About this task:
Please transcribe the data that follows exactly, from its first line through the line that contains "The height and width of the screenshot is (741, 1012).".

----------

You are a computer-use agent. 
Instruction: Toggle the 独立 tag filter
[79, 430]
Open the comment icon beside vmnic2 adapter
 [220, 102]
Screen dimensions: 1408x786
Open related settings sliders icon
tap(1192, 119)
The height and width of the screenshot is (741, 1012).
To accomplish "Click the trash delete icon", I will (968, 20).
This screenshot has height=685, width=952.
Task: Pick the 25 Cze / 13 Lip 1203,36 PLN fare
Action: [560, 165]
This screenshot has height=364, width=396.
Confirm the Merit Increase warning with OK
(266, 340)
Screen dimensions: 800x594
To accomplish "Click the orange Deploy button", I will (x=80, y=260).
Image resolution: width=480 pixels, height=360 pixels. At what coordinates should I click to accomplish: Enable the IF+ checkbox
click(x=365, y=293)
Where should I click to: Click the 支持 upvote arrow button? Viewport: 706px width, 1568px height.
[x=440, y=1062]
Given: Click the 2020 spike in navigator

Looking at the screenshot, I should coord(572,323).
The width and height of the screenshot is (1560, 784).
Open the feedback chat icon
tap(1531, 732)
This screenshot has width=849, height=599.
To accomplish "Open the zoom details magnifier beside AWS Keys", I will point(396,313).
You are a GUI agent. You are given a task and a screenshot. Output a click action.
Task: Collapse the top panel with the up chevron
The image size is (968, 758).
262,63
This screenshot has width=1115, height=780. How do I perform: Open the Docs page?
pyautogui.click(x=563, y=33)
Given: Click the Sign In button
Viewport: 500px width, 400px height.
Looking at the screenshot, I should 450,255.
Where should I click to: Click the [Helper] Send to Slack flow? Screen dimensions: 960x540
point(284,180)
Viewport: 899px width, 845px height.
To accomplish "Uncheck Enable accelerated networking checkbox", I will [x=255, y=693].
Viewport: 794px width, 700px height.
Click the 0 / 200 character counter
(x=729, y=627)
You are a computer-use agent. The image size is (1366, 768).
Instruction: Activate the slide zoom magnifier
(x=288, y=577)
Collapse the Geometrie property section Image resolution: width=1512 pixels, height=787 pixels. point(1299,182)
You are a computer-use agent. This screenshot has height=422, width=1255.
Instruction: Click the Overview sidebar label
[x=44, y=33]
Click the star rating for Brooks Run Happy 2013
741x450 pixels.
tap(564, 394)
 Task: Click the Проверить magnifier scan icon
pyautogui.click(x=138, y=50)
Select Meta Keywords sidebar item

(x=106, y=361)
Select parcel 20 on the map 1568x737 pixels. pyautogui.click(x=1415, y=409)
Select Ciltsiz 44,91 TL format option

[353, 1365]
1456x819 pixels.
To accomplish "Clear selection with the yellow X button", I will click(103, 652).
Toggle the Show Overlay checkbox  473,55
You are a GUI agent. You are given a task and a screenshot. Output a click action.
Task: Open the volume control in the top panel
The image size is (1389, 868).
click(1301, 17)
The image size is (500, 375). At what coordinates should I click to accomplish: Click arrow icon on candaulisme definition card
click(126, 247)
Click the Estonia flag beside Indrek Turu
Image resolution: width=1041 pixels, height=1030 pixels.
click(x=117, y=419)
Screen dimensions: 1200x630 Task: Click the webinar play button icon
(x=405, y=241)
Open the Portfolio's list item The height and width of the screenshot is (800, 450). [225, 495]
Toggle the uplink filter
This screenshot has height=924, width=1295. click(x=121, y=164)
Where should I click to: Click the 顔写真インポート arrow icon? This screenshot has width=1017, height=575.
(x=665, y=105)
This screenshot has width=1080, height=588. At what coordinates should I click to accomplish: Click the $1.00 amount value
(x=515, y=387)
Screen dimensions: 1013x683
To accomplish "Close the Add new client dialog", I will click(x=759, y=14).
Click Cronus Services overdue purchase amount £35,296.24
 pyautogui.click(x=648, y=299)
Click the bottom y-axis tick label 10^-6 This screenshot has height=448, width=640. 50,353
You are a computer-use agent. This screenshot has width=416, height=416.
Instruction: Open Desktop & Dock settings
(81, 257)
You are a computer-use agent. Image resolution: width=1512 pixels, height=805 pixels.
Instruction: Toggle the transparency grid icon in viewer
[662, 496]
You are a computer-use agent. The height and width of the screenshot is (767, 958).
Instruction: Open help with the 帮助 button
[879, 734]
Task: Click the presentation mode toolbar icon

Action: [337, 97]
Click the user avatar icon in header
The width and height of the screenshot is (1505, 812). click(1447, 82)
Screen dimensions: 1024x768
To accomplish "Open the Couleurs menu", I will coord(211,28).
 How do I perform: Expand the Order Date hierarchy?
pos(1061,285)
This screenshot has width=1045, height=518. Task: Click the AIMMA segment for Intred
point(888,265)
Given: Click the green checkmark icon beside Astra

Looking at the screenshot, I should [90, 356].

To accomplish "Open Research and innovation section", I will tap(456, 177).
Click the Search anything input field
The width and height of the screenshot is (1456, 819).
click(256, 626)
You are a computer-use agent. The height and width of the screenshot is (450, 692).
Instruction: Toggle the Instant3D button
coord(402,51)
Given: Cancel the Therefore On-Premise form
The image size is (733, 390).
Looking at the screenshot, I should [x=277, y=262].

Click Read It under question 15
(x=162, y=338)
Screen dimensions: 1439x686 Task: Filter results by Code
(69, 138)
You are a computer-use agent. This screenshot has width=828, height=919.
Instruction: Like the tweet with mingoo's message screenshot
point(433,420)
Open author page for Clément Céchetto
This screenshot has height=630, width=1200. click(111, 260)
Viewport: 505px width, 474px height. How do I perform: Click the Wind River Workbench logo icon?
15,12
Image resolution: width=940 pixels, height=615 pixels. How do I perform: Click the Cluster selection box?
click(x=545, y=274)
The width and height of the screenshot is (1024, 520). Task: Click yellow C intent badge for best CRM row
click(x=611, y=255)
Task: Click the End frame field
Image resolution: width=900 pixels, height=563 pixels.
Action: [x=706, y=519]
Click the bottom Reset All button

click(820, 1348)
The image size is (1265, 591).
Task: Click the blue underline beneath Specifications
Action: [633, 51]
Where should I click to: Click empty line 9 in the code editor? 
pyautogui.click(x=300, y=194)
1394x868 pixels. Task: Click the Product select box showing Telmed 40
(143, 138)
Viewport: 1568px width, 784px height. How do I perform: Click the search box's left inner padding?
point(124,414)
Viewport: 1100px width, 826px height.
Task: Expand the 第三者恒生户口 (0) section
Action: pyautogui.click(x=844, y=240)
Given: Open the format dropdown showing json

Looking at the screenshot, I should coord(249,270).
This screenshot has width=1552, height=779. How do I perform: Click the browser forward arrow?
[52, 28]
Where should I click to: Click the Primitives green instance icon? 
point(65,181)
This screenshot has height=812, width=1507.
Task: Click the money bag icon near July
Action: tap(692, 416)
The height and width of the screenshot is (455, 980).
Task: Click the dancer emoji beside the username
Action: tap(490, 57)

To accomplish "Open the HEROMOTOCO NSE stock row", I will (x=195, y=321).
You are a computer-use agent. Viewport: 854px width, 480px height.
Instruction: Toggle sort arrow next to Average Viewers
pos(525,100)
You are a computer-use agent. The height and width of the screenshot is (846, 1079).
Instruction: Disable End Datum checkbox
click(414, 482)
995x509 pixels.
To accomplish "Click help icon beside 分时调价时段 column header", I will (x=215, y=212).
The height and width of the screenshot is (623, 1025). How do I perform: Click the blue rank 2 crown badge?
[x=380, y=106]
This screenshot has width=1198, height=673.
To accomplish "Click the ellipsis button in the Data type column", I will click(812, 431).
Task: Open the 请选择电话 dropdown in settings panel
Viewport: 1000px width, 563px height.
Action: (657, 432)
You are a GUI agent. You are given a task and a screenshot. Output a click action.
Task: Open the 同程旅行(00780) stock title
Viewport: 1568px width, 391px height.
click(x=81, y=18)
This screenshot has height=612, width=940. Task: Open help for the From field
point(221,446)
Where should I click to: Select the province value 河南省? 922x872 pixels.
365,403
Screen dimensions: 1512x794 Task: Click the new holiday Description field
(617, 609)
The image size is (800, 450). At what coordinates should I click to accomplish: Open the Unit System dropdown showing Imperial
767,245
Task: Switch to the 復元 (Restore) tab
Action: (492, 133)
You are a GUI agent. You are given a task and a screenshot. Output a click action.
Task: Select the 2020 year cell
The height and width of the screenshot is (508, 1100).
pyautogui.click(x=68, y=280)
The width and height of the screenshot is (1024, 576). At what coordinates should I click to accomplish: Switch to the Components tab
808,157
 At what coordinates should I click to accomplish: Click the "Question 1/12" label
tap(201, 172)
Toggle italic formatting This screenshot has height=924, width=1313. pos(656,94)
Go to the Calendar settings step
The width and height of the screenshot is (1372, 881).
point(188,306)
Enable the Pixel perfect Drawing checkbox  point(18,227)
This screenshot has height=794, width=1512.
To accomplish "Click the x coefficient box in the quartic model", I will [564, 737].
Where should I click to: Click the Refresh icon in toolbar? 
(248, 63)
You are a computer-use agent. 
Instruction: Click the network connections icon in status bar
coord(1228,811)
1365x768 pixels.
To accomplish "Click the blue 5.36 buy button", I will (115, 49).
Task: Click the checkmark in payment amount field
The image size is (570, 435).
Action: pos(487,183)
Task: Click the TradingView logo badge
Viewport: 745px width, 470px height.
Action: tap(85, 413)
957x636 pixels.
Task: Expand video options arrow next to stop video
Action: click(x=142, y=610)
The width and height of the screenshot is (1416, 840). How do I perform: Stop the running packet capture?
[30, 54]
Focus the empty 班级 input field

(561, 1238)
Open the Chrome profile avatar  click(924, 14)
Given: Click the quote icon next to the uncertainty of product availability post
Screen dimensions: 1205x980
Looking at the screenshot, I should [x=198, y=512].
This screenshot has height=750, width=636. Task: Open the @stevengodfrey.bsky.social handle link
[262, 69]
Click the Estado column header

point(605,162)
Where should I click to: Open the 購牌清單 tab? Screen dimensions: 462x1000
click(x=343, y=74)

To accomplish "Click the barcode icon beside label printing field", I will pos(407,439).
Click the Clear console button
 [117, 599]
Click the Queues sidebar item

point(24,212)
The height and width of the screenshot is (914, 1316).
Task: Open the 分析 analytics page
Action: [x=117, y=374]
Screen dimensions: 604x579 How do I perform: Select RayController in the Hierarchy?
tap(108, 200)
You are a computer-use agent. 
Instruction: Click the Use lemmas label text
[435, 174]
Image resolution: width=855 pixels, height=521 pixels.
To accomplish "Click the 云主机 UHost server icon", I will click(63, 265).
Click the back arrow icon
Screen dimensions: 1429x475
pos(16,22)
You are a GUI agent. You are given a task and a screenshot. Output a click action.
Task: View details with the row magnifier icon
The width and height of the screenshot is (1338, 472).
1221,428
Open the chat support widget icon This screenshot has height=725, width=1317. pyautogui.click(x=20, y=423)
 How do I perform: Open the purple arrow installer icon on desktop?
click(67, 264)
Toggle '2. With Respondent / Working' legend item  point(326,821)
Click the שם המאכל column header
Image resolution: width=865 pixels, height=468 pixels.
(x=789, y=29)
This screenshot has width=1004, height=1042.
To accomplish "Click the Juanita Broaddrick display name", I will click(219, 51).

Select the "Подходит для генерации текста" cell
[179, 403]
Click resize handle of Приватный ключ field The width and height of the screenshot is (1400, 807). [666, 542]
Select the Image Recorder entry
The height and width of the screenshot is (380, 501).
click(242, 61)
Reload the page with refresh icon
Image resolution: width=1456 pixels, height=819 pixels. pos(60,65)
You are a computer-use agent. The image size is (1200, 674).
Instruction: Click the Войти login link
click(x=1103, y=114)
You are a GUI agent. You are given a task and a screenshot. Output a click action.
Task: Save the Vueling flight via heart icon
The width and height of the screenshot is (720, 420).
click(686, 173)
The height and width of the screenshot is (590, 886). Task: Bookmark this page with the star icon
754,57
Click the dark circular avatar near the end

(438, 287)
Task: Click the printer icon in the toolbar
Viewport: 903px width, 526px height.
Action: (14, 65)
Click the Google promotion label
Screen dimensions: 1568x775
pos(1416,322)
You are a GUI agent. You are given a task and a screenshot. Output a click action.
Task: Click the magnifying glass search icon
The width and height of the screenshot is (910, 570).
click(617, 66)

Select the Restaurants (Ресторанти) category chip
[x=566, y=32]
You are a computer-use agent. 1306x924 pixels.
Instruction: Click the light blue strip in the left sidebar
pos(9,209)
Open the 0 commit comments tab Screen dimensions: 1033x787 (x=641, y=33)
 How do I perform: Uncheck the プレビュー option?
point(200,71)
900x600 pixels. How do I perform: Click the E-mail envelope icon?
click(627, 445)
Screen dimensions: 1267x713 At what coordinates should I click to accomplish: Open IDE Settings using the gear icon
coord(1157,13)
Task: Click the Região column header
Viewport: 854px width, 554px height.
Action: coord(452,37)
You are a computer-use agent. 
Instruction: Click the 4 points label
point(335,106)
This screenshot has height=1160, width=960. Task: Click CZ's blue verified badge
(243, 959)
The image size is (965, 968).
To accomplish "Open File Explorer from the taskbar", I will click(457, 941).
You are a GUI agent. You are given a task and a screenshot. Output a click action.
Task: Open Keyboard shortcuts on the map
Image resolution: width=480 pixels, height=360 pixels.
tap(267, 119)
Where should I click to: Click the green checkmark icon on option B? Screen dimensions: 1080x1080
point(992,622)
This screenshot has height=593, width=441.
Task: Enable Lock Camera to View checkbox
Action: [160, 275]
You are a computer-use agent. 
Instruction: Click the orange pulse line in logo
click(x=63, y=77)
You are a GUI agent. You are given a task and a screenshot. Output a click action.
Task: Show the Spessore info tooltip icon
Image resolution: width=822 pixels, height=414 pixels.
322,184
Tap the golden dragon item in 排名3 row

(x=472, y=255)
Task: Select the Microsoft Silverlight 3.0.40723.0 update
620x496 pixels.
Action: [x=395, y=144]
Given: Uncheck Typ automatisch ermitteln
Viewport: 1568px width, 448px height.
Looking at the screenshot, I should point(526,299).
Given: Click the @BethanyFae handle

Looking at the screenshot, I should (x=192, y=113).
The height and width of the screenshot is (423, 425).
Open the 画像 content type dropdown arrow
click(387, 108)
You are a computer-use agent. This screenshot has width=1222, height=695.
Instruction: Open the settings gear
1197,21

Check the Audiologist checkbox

----------

Reply:
You are a computer-use agent. 
Instruction: Toggle the 独立 tag filter
[79, 430]
Open the comment icon beside vmnic2 adapter
 [220, 102]
Screen dimensions: 1408x786
Open related settings sliders icon
tap(1192, 119)
The height and width of the screenshot is (741, 1012).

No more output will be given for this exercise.